Eine kurze Klärung der Begrifflichkeit: Eine Lichtinsel folgt dem Konzept des selektiven Leuchtens. Stell Dir einen rabenschwarz dunklen Raum vor. Installiere ich nun einen mit ausreichend Leuchtmitteln bestückten Kronleuchter an der Decke des Raumes, so erzeugt er ein helles, jeden Winkel des Raumes erreichendes Grundlicht. Gut zum Arbeiten, atmosphärisch aber eher lahm und somit ziemlich genau das Gegenteil einer Lichtinsel. Er macht halt hell. Fast jeder Raum braucht so ein Grundlicht. Aber ein Grundlicht alleine reicht nicht aus, um mit Licht zu gestalten. Nun nehme ich kleine, separat schaltbare Lichteinheiten und bestücke damit jeden Raum nach Bedarf. Etwa eine Schirmlampe auf dem Schreibtisch, ein Leselicht im Sofabereich, ein kleiner Spotstrahler für den Ölschinken an der Wand. So leuchte ich selektiv meinen Raum aus und es entstehen Lichtinseln mit denen ich die Atmosphäre eines Raumes gestalten kann.
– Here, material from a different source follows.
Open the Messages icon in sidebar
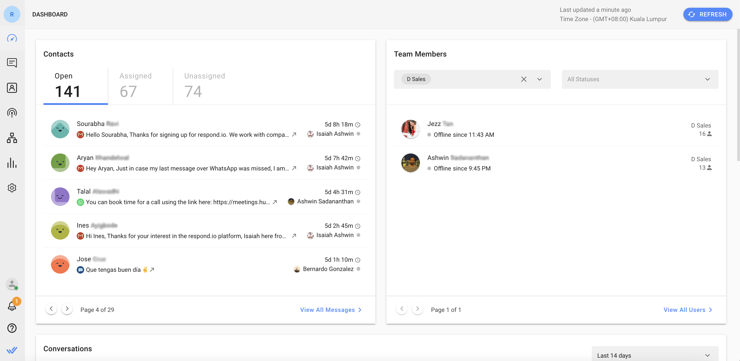 click(x=12, y=63)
Gestalten mit Licht.


Die Arbeitsweise:

Ich sammle meine Werkstoffe auf Trödelmärkten, Sperrmüllhaufen und Schrottplätzen. In Frage kommt grundsätzlich alles was eine gute Form hat und sich in irgendeiner Form eignet, Teil einer Lampe oder eines Möbelstückes zu werden. Ob dies ein alter Grammophontrichter, ein Druckkessel, hölzerne Schusterleisten oder eine Höhensonne aus den Sechzigern ist, spielt keine Rolle. Gerne setze ich auch die Werkstoffe Holz, Stahl und Kupfer ein, je älter das Material ist, desto besser. Aus alten Kupferrohrleitungen etwa, lassen sich tolle Lampenfüsse und Möbel bauen.

Form follows function.

Zuerst muss eine Lampe ihren Zweck erfüllen-das Licht dorthin zu werfen, wo ich es haben will. Wenn sie das erledigt hat, darf sie auch noch gut aussehen.